3. Another one of PBS’s core values is transparency. The Editorial Standards state, “Producers must be open with the audience – to the extent practical – about how the work was done.” Why is this important in making Finding Your Roots? How do you ensure viewers trust the findings – particularly the ones that shock the participants – that make the program so exciting? For example, actor Edward Norton, who already knew a good deal about his family’s roots before the program, was very surprised to learn his 12th great grandmother was Pocahontas. “How could you possibly determine that?” Norton asked.
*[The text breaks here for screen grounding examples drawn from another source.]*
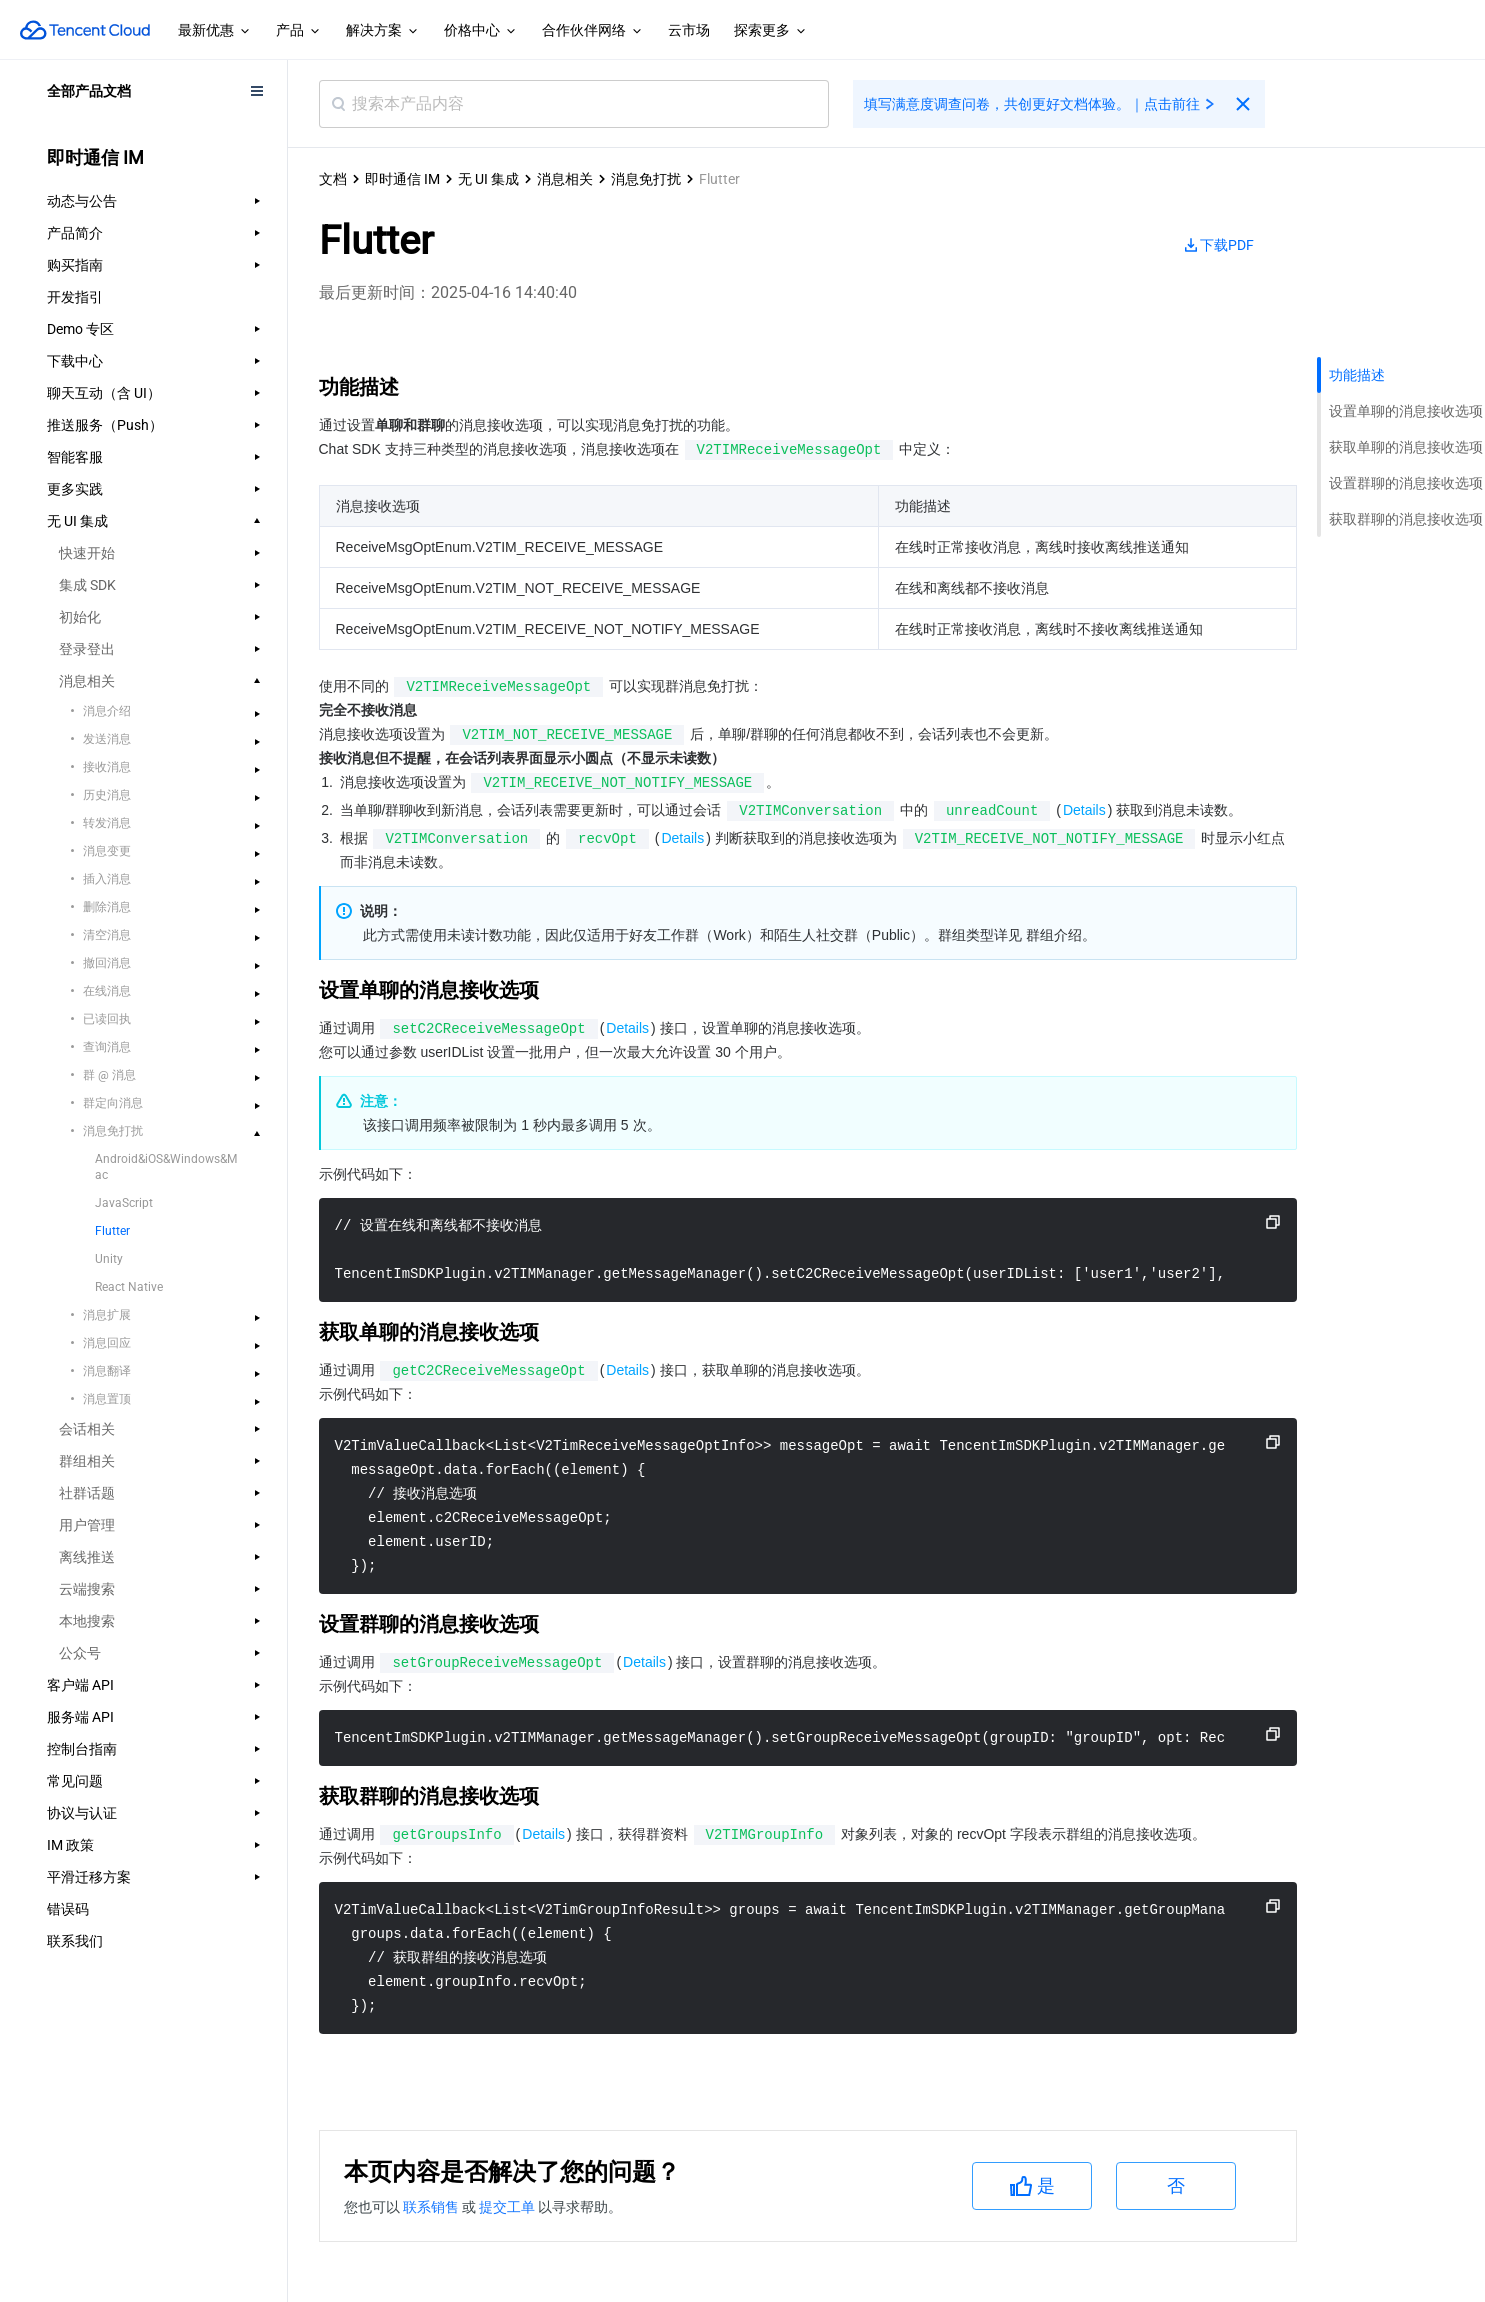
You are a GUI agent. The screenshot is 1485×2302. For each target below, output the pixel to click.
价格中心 (481, 31)
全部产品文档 (89, 91)
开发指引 (75, 297)
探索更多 (771, 31)
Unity (109, 1259)
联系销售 (432, 2207)
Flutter (112, 1231)
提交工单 (508, 2207)
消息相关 (565, 179)
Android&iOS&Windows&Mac (166, 1167)
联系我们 (75, 1941)
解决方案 (383, 31)
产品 (299, 31)
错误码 (68, 1909)
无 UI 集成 (488, 179)
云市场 (689, 30)
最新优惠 (215, 31)
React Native (129, 1287)
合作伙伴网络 (593, 31)
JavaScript (124, 1203)
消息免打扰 (646, 179)
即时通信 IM (402, 179)
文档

Education is core to the mission of PBS. From its beginnings, PBS has been a vital and beloved teaching medium. So I believe many viewers of our show join us each week eager to learn about our country’s past, but also to learn about how to discover their own family’s past, the ancestors whose names they have never even heard before. By showing our guests how we climbed up the branches of their family trees, and how we combine the cutting-edge tools of genetics with genealogy, we hope to inspire our viewers to take that journey themselves, whether by searching online or visiting physical archives in their hometowns or around the country and throughout the world. Genealogy is an exhilarating learning experience, open to all. What is everyone’s favorite subject? Yourself! And genealogy is, first and last, the ultimate way to learn about how we became the person we became as an extension of our ancestors.
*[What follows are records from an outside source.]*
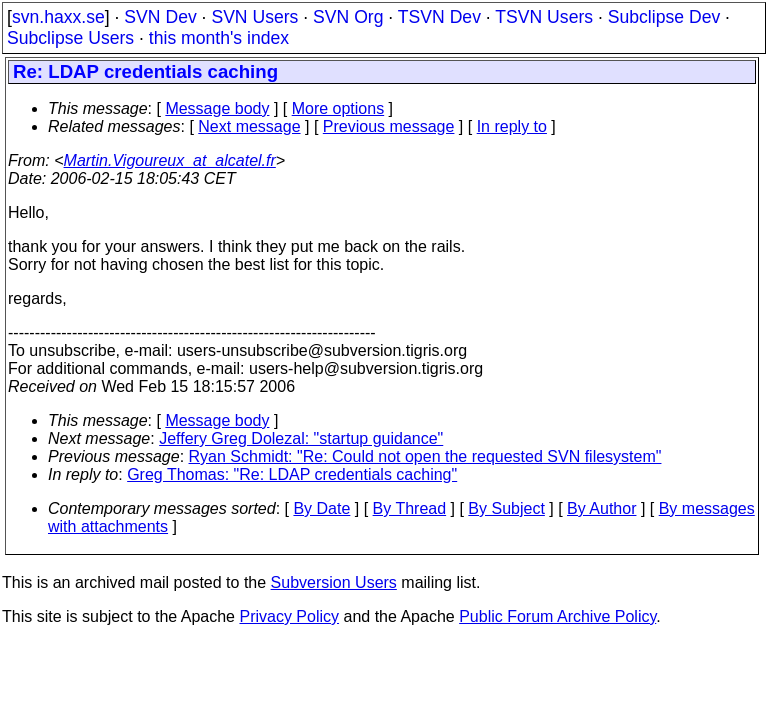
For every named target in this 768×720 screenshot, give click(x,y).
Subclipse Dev (664, 17)
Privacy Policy (289, 616)
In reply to (512, 126)
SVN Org (348, 17)
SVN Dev (160, 17)
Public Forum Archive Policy (557, 616)
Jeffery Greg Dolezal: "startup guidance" (301, 438)
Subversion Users (334, 582)
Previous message (389, 126)
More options (338, 108)
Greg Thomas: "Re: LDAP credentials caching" (292, 474)
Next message (249, 126)
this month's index (219, 38)
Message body (217, 108)
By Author (601, 508)
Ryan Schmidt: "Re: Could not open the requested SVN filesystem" (425, 456)
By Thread (410, 508)
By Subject (506, 508)
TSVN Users (544, 17)
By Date (321, 508)
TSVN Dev (439, 17)
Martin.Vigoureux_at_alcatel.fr (170, 160)
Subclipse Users (70, 38)
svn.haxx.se (58, 17)
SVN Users (254, 17)
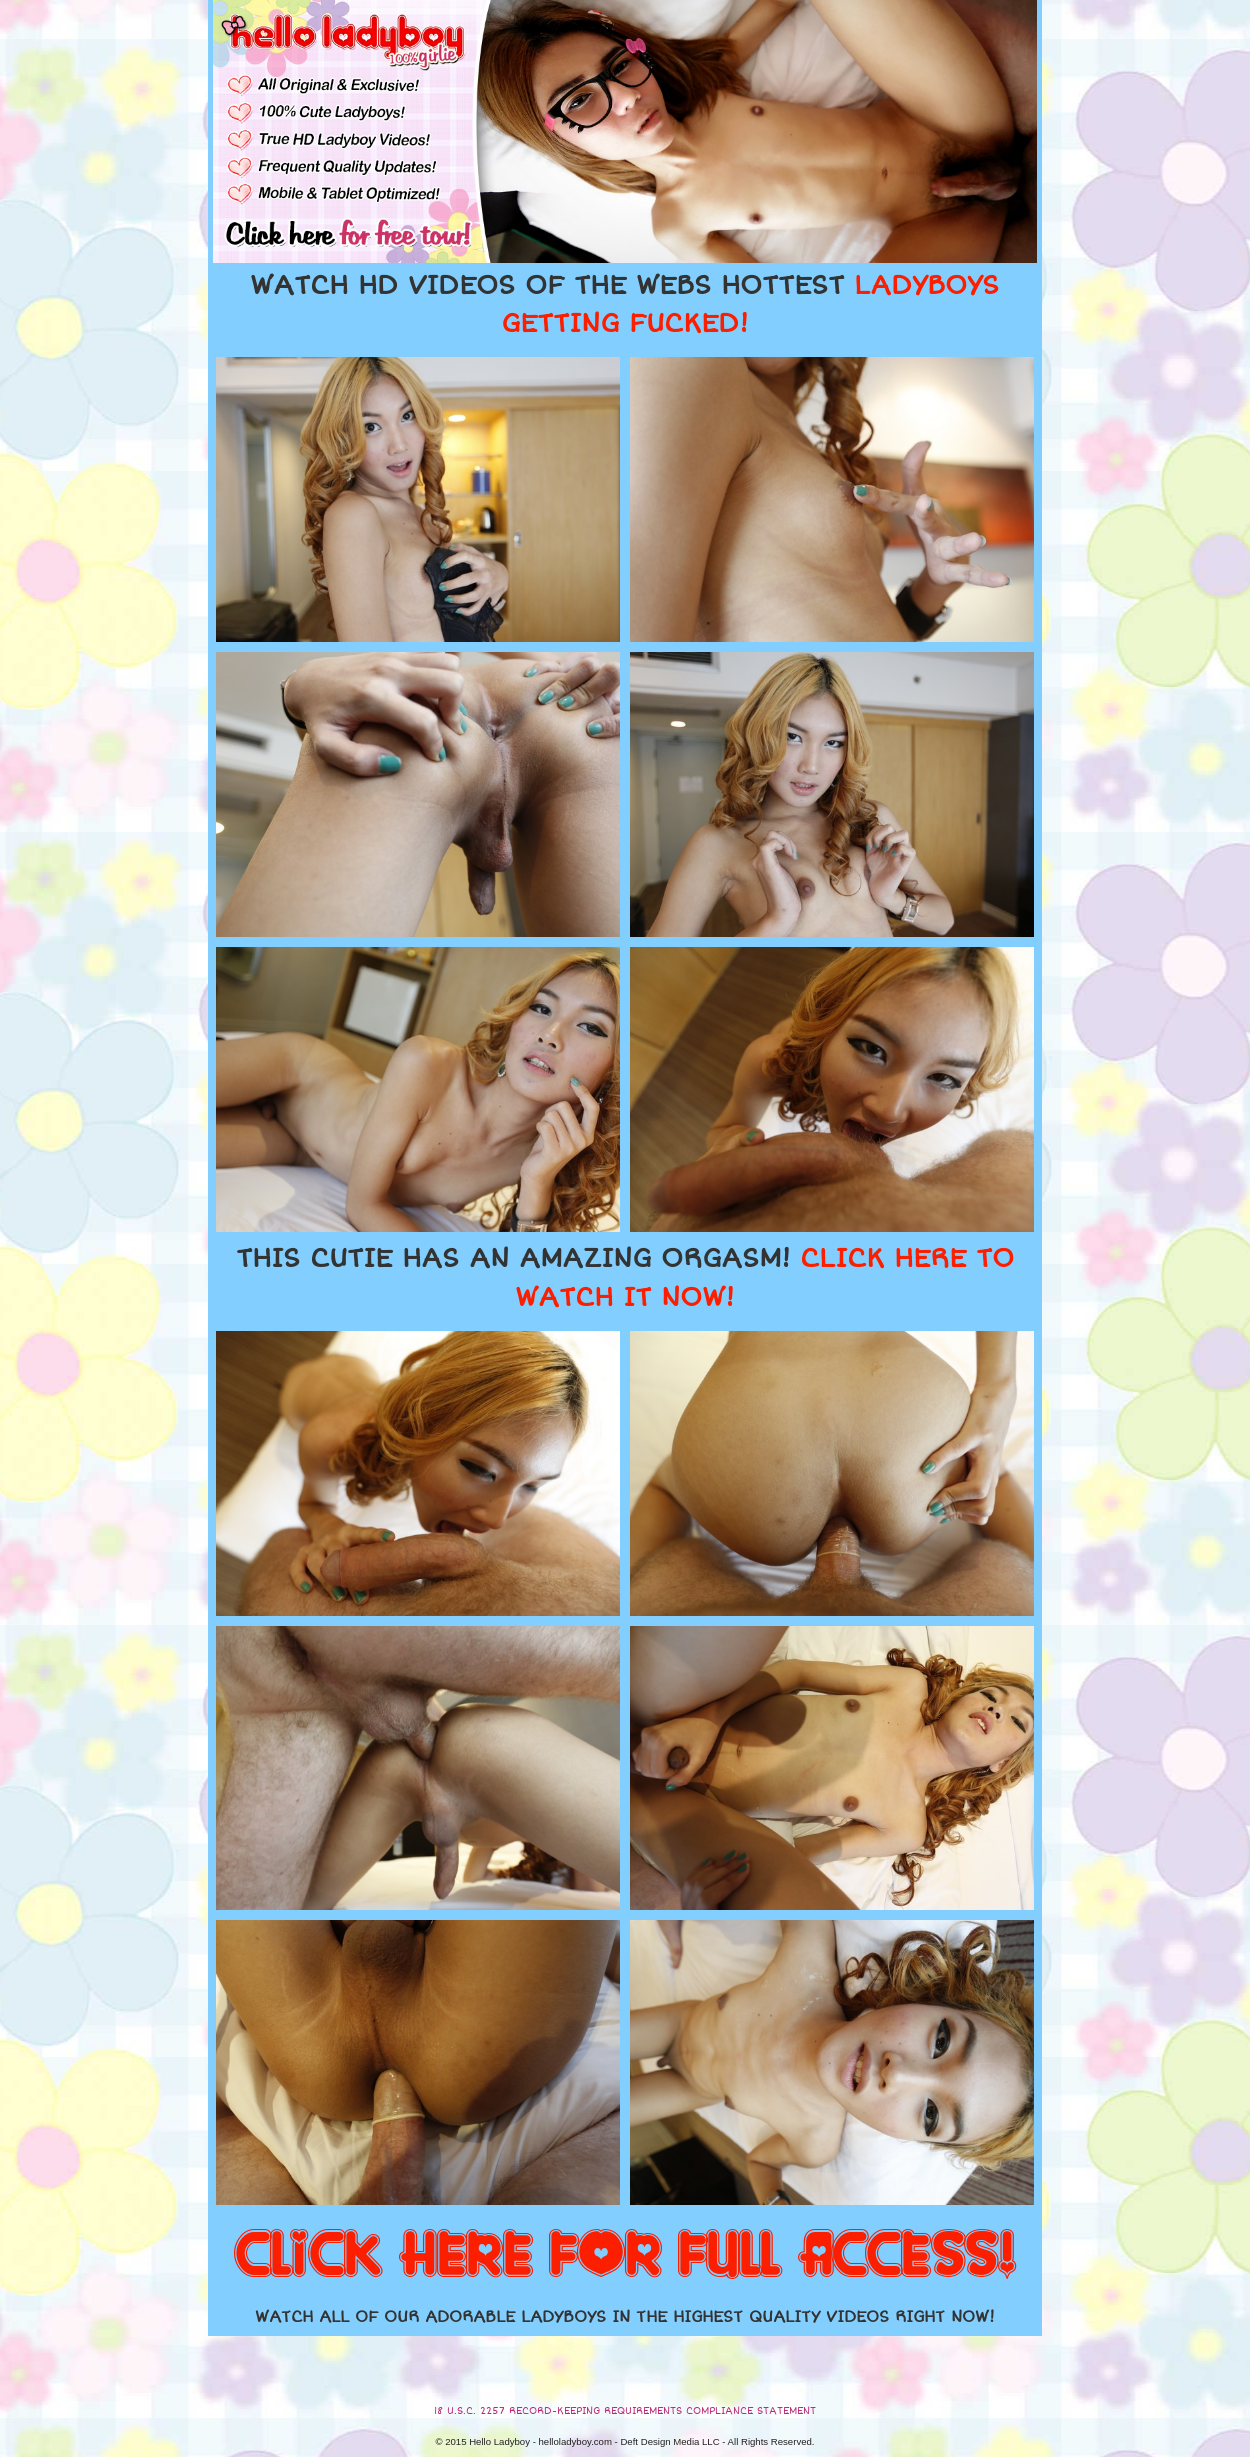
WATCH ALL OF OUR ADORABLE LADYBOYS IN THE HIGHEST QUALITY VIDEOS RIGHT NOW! (625, 2317)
4. Is Making Black America: Through the Grapevine intended to both celebrate Black culture and to educate viewers about Black culture? If so, how did you balance those goals in creating the program?
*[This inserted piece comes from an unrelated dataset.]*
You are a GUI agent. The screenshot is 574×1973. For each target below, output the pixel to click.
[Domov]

Education is always the overriding goal of every history series we undertake for PBS. In the case of MAKING BLACK AMERICA, we wanted to show viewers what life was like behind what W. E. B. Du Bois called “the Veil”—a “veil” that divided the Black world from the white world, a veil that was woven over many centuries as a result of the slave trade, hereditary bondage, and Jim Crow segregation. Our goal was to show not only the political, social, cultural, and economic organization of Black life in America, but also to convey the fullness of the Black experience, which is not just a history of protest but also a history of aspiration and triumph, a history of Black joy. One of my favorite parts of the series is when we filmed a conversation on that very subject around a table in Weeksville, Brooklyn.
5. You’ve produced and hosted more than 20 documentaries. What topic would you like to take on next?
I’m very excited to be in production on the 10th season of FINDING YOUR ROOTS, while also filming a companion to the Black Church series on the history of Gospel music and Black preaching. It’ll be out next year. I would also like to tell the story of the Great Migrations of Black people in the 20th and 21st centuries; the fascinating life of the great statesman, Frederick Douglass; the history of the relations between Native Americans and African Americans; Black participation in the Civil War; and the history of Black and Jewish Americans. So much exciting work remaining for us to do!